[Material provided]:

Content starts

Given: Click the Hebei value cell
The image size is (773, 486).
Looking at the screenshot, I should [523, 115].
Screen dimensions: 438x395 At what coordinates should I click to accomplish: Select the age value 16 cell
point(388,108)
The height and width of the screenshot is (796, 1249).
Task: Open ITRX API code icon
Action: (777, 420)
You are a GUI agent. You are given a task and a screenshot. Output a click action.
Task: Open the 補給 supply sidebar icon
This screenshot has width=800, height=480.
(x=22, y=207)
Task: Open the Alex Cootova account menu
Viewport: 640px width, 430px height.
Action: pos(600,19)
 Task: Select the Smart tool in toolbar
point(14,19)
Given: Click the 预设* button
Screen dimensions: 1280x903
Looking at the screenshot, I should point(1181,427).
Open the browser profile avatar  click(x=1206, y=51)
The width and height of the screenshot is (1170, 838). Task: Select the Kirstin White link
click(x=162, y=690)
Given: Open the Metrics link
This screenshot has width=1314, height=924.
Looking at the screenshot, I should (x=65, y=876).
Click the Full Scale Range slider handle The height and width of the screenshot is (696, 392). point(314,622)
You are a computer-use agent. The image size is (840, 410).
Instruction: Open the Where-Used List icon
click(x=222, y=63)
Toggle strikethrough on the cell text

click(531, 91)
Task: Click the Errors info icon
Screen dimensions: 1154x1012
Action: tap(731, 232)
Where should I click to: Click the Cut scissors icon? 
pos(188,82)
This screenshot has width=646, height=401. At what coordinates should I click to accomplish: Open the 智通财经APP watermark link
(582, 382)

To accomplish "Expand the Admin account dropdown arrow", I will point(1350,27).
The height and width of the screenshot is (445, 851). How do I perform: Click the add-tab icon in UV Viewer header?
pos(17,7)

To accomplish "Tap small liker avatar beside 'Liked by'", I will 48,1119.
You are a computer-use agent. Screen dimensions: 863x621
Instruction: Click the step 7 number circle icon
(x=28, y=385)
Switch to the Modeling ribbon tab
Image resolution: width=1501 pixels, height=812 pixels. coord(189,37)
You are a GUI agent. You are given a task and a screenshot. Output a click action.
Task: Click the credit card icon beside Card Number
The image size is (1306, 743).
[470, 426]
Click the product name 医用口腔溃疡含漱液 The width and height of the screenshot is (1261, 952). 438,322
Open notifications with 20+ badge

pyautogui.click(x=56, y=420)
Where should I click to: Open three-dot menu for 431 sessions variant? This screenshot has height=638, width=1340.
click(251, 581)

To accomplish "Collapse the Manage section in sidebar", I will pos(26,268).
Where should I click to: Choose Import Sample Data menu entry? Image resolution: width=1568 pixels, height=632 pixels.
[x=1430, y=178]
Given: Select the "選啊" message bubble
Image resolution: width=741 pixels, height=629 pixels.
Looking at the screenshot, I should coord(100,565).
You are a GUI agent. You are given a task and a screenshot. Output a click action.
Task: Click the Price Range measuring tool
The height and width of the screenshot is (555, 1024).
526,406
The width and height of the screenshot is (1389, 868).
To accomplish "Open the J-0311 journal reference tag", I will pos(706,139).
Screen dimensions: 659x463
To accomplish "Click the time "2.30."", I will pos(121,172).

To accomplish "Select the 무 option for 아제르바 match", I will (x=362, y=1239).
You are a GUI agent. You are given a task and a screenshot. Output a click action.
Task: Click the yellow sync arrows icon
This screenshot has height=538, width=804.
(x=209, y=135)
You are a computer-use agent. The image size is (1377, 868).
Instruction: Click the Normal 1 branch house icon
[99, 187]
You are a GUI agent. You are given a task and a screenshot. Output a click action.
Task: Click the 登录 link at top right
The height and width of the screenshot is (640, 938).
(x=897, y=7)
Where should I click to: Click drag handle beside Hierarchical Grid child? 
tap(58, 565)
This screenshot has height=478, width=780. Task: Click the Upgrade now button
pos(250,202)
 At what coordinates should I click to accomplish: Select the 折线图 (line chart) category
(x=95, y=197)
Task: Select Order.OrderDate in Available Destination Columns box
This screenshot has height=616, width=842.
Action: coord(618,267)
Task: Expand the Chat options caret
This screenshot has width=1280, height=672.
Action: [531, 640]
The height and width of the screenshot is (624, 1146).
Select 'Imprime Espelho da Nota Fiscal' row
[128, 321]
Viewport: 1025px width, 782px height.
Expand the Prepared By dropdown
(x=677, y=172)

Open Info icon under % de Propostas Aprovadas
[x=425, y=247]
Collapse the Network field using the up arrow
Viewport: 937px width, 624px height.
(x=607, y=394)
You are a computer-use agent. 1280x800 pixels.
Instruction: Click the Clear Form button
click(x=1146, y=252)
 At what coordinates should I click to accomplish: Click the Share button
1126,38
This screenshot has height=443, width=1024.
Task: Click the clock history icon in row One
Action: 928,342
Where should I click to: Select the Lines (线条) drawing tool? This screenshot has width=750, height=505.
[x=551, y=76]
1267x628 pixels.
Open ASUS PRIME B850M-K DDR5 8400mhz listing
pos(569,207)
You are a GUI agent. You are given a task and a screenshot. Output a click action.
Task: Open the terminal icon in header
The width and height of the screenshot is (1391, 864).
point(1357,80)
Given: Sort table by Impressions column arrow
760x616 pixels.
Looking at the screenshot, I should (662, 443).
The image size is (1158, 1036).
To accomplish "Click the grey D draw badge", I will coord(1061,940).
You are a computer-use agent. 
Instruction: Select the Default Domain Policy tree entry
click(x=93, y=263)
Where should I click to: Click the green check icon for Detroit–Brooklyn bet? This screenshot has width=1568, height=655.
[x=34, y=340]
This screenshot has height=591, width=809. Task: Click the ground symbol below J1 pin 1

Content ends

[Directions]: Looking at the data above, say how many lines contain the word "Range", with no added words.

[Result of this exercise]: 2